Global Health Projects: Uganda
Supporting Public Sector Workplaces to Expand Action and Responses Against HIV/AIDS (SPEAR) Project (2008–2013)
United States Agency for International Development
World Vision International (WVI), in partnership with RTI, is leading a five-year effort to improve the delivery of HIV-related programs in the Ugandan public sector workplace.
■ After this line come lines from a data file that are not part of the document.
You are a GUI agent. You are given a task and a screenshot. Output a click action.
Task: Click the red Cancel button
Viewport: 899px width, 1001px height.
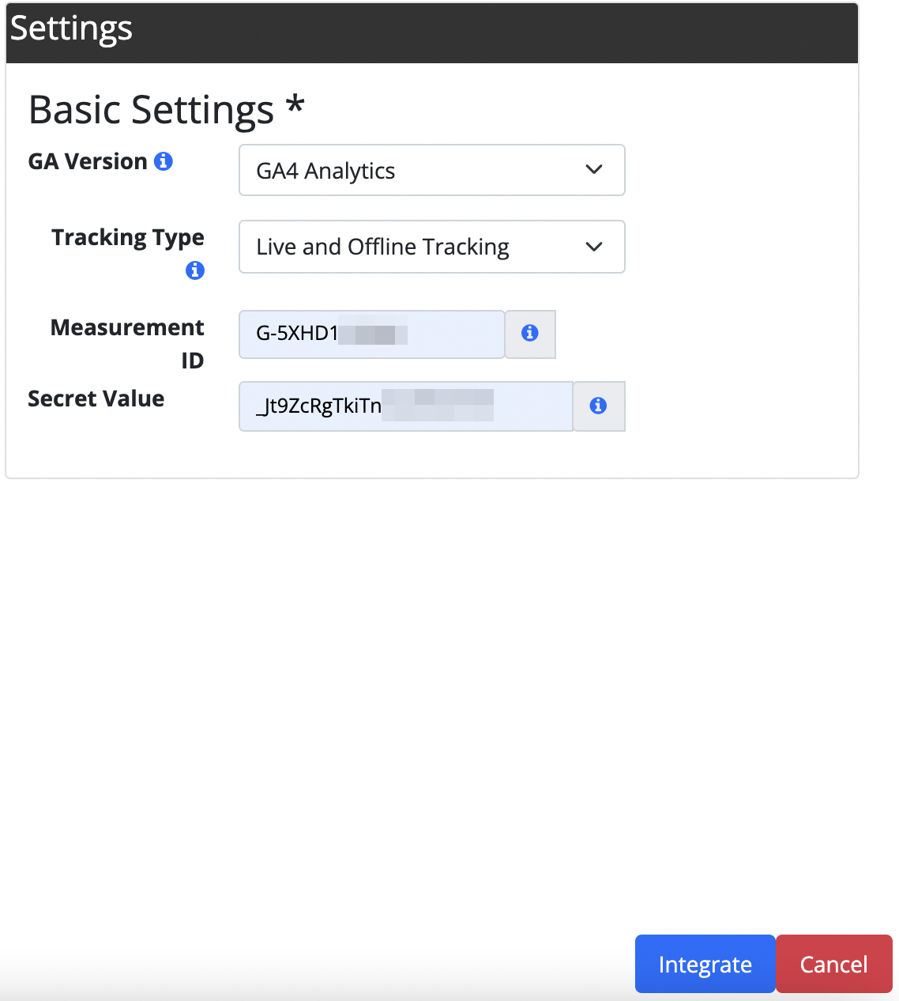tap(834, 964)
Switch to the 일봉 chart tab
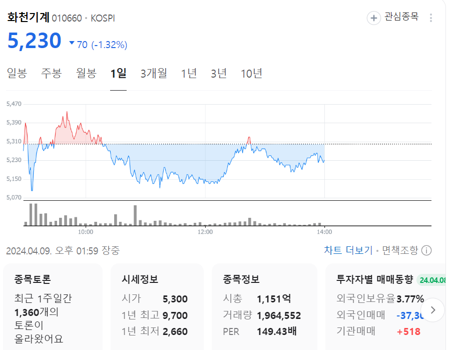450x350 pixels. pyautogui.click(x=17, y=74)
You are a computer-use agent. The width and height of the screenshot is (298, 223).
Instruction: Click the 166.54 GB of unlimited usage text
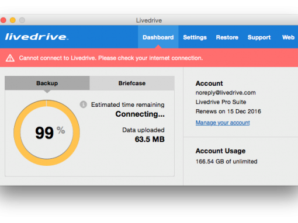tap(227, 162)
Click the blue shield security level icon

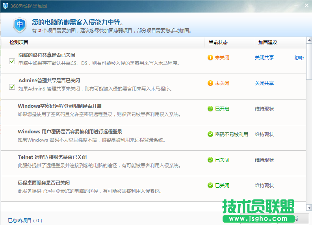pos(19,25)
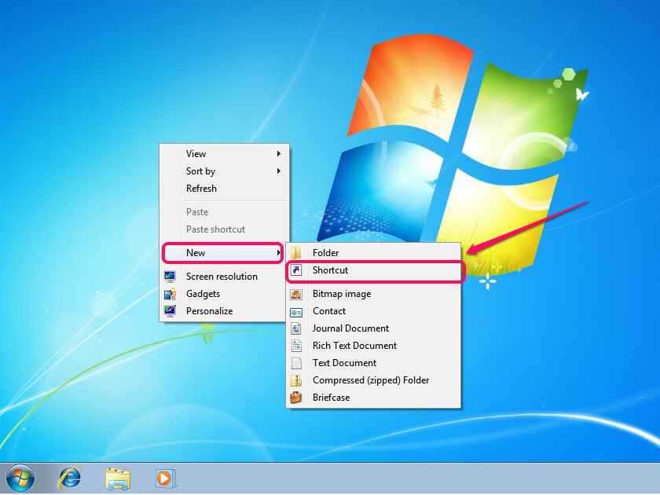Click the Journal Document icon
This screenshot has width=660, height=495.
[x=297, y=328]
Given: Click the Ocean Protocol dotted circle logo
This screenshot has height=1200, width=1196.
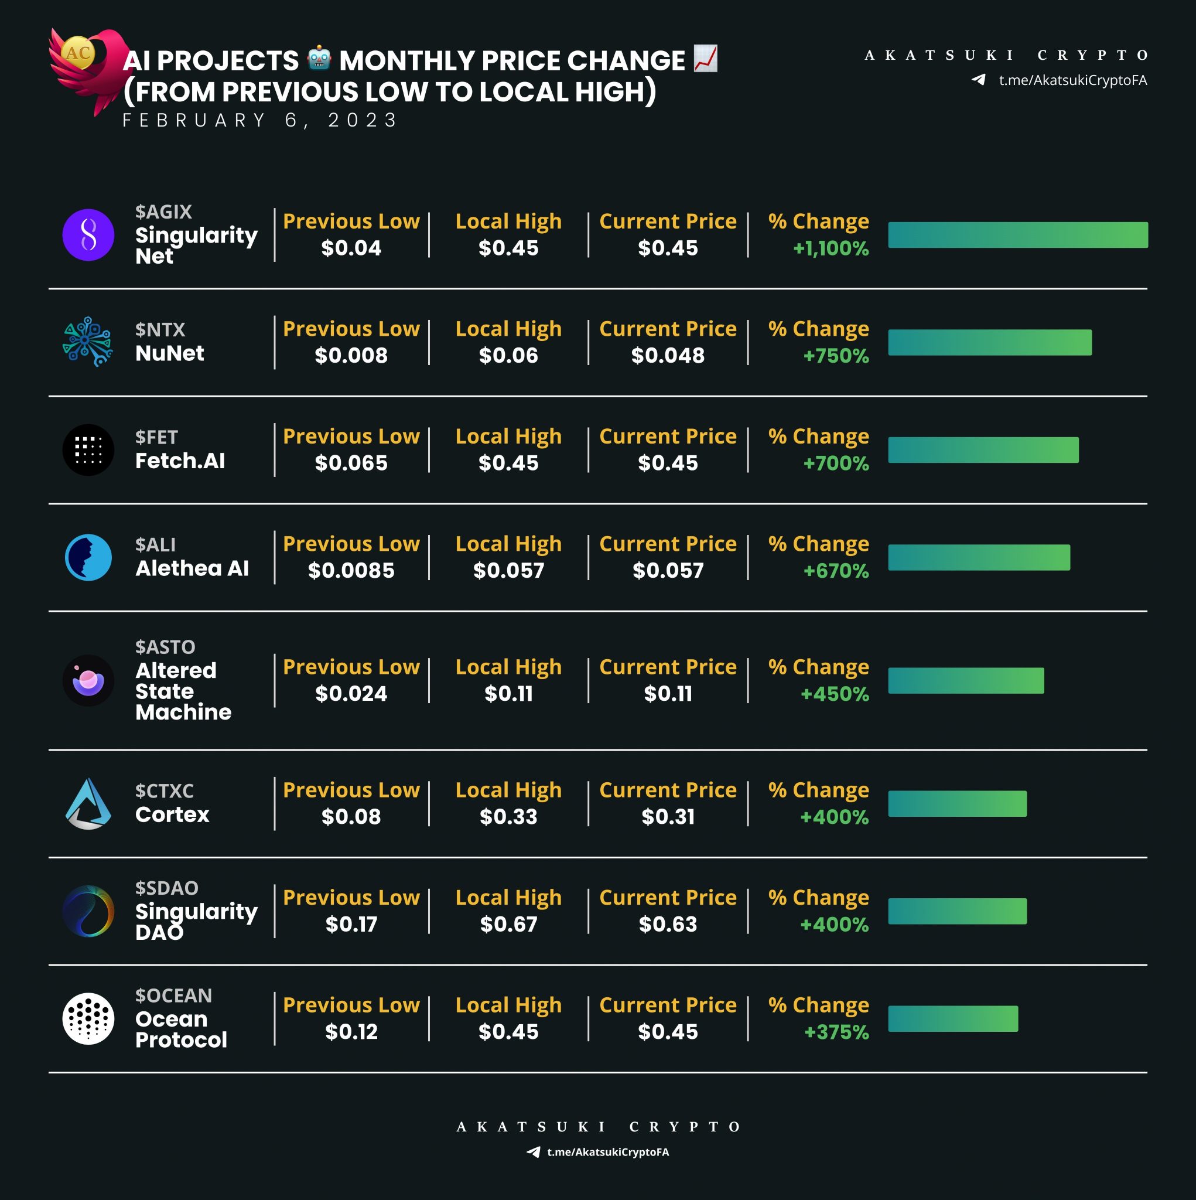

The public sector is Uganda's largest employer and is profoundly affected by the threat that HIV/AIDS poses particularly to young and middle-aged adults at the peak of productivity. It cripples productivity through absenteeism and the death of workers and their relatives, while increasing expenditures for health care and recruitment of new personnel.
Activities and Results
RTI is collaborating with four ministries—Education, Internal Affairs, Local Government, and Public Service—to develop HIV/AIDS policies and provide HIV prevention, care, and treatment services to employees and their families. RTI is analyzing each ministry's HIV/AIDS policy environment, along with employees' knowledge, attitudes, and use of current HIV-related services.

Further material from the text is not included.